### Try it
Word for word, print all of the lines below.

### Input records
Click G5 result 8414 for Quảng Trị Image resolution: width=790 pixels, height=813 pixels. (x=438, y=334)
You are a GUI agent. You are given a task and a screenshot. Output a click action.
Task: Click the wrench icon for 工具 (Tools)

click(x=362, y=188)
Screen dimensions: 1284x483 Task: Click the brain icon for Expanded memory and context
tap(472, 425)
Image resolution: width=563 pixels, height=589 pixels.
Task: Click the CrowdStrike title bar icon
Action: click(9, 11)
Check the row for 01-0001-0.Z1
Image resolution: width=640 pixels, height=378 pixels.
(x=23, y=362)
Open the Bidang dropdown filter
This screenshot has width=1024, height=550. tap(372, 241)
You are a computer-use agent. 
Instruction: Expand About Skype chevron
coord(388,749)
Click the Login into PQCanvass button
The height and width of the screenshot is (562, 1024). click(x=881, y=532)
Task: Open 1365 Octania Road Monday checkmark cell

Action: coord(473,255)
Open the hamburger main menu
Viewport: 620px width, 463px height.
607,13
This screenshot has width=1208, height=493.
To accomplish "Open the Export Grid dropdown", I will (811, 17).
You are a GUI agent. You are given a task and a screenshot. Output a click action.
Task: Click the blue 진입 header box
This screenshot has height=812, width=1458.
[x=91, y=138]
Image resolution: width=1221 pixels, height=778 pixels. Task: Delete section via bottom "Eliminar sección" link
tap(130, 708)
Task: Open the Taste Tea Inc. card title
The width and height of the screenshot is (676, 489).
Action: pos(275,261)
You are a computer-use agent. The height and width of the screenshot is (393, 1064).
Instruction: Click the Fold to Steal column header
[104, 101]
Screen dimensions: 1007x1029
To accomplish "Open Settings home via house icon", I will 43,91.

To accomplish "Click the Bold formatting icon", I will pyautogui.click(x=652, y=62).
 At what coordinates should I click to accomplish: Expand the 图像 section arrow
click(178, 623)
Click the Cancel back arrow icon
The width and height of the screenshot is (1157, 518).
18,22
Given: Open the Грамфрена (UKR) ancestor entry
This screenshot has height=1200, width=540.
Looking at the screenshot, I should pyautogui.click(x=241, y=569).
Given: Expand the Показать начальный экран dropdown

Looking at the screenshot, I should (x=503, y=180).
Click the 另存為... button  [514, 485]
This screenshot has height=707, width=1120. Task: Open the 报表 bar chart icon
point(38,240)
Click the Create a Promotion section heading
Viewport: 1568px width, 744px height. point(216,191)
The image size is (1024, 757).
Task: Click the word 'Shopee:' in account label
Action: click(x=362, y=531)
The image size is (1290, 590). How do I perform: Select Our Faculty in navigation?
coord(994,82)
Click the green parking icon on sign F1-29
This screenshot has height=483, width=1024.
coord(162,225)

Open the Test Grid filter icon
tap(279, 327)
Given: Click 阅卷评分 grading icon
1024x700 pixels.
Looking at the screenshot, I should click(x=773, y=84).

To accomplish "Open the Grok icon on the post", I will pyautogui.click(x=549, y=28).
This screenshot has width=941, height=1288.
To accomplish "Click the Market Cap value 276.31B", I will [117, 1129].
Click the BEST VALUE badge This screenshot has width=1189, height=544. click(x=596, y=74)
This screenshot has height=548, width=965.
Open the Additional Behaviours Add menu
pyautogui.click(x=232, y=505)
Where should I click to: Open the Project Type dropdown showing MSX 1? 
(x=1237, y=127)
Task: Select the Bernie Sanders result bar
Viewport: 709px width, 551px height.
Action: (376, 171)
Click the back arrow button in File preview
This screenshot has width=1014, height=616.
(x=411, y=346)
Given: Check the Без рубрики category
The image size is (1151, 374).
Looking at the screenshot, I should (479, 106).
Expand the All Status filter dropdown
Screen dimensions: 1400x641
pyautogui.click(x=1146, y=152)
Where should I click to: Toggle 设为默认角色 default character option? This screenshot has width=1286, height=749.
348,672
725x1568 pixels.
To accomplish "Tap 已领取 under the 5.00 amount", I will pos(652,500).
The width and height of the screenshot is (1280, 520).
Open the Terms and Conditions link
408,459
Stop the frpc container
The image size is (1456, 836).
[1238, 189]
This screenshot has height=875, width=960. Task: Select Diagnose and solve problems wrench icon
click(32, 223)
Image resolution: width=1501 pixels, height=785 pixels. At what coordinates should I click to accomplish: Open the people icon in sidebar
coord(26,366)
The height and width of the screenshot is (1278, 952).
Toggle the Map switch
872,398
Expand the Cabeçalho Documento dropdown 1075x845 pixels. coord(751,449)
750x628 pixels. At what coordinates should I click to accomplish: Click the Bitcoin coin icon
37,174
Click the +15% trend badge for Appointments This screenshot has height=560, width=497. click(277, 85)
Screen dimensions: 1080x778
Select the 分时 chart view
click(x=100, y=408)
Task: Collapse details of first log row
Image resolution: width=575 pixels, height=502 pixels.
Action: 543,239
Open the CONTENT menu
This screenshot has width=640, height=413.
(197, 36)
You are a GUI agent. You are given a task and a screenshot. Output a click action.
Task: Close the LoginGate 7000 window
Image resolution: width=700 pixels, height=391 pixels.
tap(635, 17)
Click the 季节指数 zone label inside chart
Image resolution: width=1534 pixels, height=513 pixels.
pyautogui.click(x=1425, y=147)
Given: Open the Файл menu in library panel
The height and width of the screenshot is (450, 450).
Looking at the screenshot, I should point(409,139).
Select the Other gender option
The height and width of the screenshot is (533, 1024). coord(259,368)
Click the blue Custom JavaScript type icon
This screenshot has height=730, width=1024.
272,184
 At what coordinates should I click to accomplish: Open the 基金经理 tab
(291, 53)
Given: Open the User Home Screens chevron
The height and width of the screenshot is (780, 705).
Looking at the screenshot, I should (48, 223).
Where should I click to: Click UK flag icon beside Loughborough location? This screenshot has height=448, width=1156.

### Finished exercise
Click G5 result 8414 for Quảng Trị Image resolution: width=790 pixels, height=813 pixels. (x=438, y=334)
You are a GUI agent. You are given a task and a screenshot. Output a click action.
Task: Click the wrench icon for 工具 (Tools)

click(x=362, y=188)
Screen dimensions: 1284x483 Task: Click the brain icon for Expanded memory and context
tap(472, 425)
Image resolution: width=563 pixels, height=589 pixels.
Task: Click the CrowdStrike title bar icon
Action: click(9, 11)
Check the row for 01-0001-0.Z1
Image resolution: width=640 pixels, height=378 pixels.
(x=23, y=362)
Open the Bidang dropdown filter
This screenshot has width=1024, height=550. tap(372, 241)
You are a computer-use agent. 
Instruction: Expand About Skype chevron
coord(388,749)
Click the Login into PQCanvass button
The height and width of the screenshot is (562, 1024). click(x=881, y=532)
Task: Open 1365 Octania Road Monday checkmark cell

Action: coord(473,255)
Open the hamburger main menu
Viewport: 620px width, 463px height.
607,13
This screenshot has width=1208, height=493.
To accomplish "Open the Export Grid dropdown", I will (811, 17).
You are a GUI agent. You are given a task and a screenshot. Output a click action.
Task: Click the blue 진입 header box
This screenshot has height=812, width=1458.
[x=91, y=138]
Image resolution: width=1221 pixels, height=778 pixels. Task: Delete section via bottom "Eliminar sección" link
tap(130, 708)
Task: Open the Taste Tea Inc. card title
The width and height of the screenshot is (676, 489).
Action: pos(275,261)
You are a computer-use agent. The height and width of the screenshot is (393, 1064).
Instruction: Click the Fold to Steal column header
[104, 101]
Screen dimensions: 1007x1029
To accomplish "Open Settings home via house icon", I will 43,91.

To accomplish "Click the Bold formatting icon", I will pyautogui.click(x=652, y=62).
 At what coordinates should I click to accomplish: Expand the 图像 section arrow
click(178, 623)
Click the Cancel back arrow icon
The width and height of the screenshot is (1157, 518).
18,22
Given: Open the Грамфрена (UKR) ancestor entry
This screenshot has height=1200, width=540.
Looking at the screenshot, I should pyautogui.click(x=241, y=569).
Given: Expand the Показать начальный экран dropdown

Looking at the screenshot, I should (x=503, y=180).
Click the 另存為... button  [514, 485]
This screenshot has height=707, width=1120. Task: Open the 报表 bar chart icon
point(38,240)
Click the Create a Promotion section heading
Viewport: 1568px width, 744px height. point(216,191)
The image size is (1024, 757).
Task: Click the word 'Shopee:' in account label
Action: click(x=362, y=531)
The image size is (1290, 590). How do I perform: Select Our Faculty in navigation?
coord(994,82)
Click the green parking icon on sign F1-29
This screenshot has height=483, width=1024.
coord(162,225)

Open the Test Grid filter icon
tap(279, 327)
Given: Click 阅卷评分 grading icon
1024x700 pixels.
Looking at the screenshot, I should click(x=773, y=84).

To accomplish "Open the Grok icon on the post", I will pyautogui.click(x=549, y=28).
This screenshot has width=941, height=1288.
To accomplish "Click the Market Cap value 276.31B", I will [117, 1129].
Click the BEST VALUE badge This screenshot has width=1189, height=544. click(x=596, y=74)
This screenshot has height=548, width=965.
Open the Additional Behaviours Add menu
pyautogui.click(x=232, y=505)
Where should I click to: Open the Project Type dropdown showing MSX 1? 
(x=1237, y=127)
Task: Select the Bernie Sanders result bar
Viewport: 709px width, 551px height.
Action: (376, 171)
Click the back arrow button in File preview
This screenshot has width=1014, height=616.
(x=411, y=346)
Given: Check the Без рубрики category
The image size is (1151, 374).
Looking at the screenshot, I should (479, 106).
Expand the All Status filter dropdown
Screen dimensions: 1400x641
pyautogui.click(x=1146, y=152)
Where should I click to: Toggle 设为默认角色 default character option? This screenshot has width=1286, height=749.
348,672
725x1568 pixels.
To accomplish "Tap 已领取 under the 5.00 amount", I will pos(652,500).
The width and height of the screenshot is (1280, 520).
Open the Terms and Conditions link
408,459
Stop the frpc container
The image size is (1456, 836).
[1238, 189]
This screenshot has height=875, width=960. Task: Select Diagnose and solve problems wrench icon
click(32, 223)
Image resolution: width=1501 pixels, height=785 pixels. At what coordinates should I click to accomplish: Open the people icon in sidebar
coord(26,366)
The height and width of the screenshot is (1278, 952).
Toggle the Map switch
872,398
Expand the Cabeçalho Documento dropdown 1075x845 pixels. coord(751,449)
750x628 pixels. At what coordinates should I click to accomplish: Click the Bitcoin coin icon
37,174
Click the +15% trend badge for Appointments This screenshot has height=560, width=497. click(277, 85)
Screen dimensions: 1080x778
Select the 分时 chart view
click(x=100, y=408)
Task: Collapse details of first log row
Image resolution: width=575 pixels, height=502 pixels.
Action: 543,239
Open the CONTENT menu
This screenshot has width=640, height=413.
(197, 36)
You are a GUI agent. You are given a task and a screenshot. Output a click action.
Task: Close the LoginGate 7000 window
Image resolution: width=700 pixels, height=391 pixels.
tap(635, 17)
Click the 季节指数 zone label inside chart
Image resolution: width=1534 pixels, height=513 pixels.
pyautogui.click(x=1425, y=147)
Given: Open the Файл menu in library panel
The height and width of the screenshot is (450, 450).
Looking at the screenshot, I should point(409,139).
Select the Other gender option
The height and width of the screenshot is (533, 1024). coord(259,368)
Click the blue Custom JavaScript type icon
This screenshot has height=730, width=1024.
272,184
 At what coordinates should I click to accomplish: Open the 基金经理 tab
(291, 53)
Given: Open the User Home Screens chevron
The height and width of the screenshot is (780, 705).
Looking at the screenshot, I should (48, 223).
Where should I click to: Click UK flag icon beside Loughborough location? This screenshot has height=448, width=1156.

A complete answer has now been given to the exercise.